### TASK TO CARRY OUT
Find each line below that includes "agent", then copy it.
*** INFORMATION PROVIDED ***
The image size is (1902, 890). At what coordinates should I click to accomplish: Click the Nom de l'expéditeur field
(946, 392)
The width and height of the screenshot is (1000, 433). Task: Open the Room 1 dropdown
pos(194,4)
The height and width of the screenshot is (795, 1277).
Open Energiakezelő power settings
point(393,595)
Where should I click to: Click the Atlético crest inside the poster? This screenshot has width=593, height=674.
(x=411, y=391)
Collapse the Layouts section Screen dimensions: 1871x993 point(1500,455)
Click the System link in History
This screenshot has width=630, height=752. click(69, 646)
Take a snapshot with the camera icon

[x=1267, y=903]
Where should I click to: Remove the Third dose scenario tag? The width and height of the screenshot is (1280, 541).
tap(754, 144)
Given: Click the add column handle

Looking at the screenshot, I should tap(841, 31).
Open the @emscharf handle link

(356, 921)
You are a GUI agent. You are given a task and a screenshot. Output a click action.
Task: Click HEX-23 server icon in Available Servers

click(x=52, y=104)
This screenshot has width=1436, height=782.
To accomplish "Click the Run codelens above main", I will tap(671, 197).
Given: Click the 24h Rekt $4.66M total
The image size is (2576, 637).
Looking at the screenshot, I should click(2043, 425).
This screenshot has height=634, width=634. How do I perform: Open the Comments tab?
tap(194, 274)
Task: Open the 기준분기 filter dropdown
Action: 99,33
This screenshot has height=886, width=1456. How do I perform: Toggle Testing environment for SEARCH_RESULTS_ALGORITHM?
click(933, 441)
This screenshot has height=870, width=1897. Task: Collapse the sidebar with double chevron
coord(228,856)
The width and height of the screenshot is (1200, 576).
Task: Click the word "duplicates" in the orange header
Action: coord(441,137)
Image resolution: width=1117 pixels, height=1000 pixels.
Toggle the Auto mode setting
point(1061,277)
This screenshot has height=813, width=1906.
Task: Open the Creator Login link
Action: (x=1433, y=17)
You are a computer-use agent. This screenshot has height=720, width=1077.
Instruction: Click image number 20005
*** End of INFORMATION PROVIDED ***
### RESULT FOR THIS TASK
You are a GUI agent. You are given a task and a screenshot. Output a click action.
You are a computer-use agent. This screenshot has height=720, width=1077.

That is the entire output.